Today’s Gospel reminds us that, “No one has greater love than this, to lay down one’s life for one’s friends.”  This expression of love is the great gift offered to us by Jesus, the gift of himself on the cross.  Throughout his life, Jesus demonstrated true love.  He cured the sick, restored sight to the blind, forgave sinners, welcomed those rejected by others, raised the dead to life---and then willingly gave the ultimate gift, his life for us.

            Many have tried to express their understanding of Jesus’ love for us in words.  The famous Doctor of the Church, St.
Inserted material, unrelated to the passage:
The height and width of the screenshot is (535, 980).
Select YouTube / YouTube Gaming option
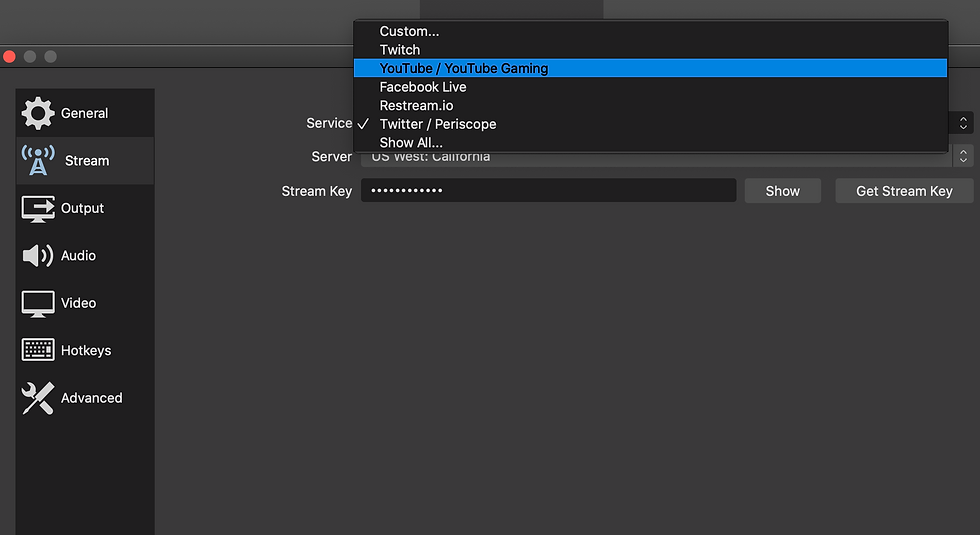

Augustine, expressed what took him so long to learn. “Late have I loved you, O beauty so ancient and so new; late have I loved you. …You called and you cried to me and broke in upon my deafness; you sent forth your beam and shone upon me and chased away my blindness.”   Poet Francis Thompson in, “The Hound of Heaven” placed these words in the mouth of God: “Ah, fondest, blindest, weakest, I am He whom thou seekest.” 

Today’s gospel powerfully addresses the essence of love: “As the Father loves me, so I also love you.”  This statement sums up the total of all the gospels and all the spiritual writings and all the church teachings that have ever been produced though the centuries.  Jesus is sayings to us, “I love you as an integral, intimate part of my own identity.  I could not be who I am without you!” 

            The power of God’s love is ever present among us and continues to pursue us until his persistence overcomes our reluctance.  It is inevitable!  Teihard de Chardin, the great Jesuit theologian and scientist, reminded us that “someday, after mastering the winds, the waves, the tides and gravity, we shall harness for God the energies of love, and then, on that day for the second time in the history of the world, we will discover fire.”  Whether we choose the words of Augustine, the poetics of Thompson, the prediction of de Chardin, or the love message from today’s gospel, they all affirm what we eventually come to know.  God is essentially love, and that means that love is an essential part of divinity.

            We too are called to love.  We have been given many opportunities to reflect the selflessness that characterized Jesus’ love.  Love Jesus-style is present when we…think in terms of another rather than self, joyfully place the needs of others ahead of our own, allow another’s opinion to prevail, apologize regardless of who is wrong, buy less to share more, and replace recreation time with time spent serving others.  Love in action reflects the love that exists in the community of believers who take Jesus’ directive seriously, “Love one another as I have loved you.”                                                                                                       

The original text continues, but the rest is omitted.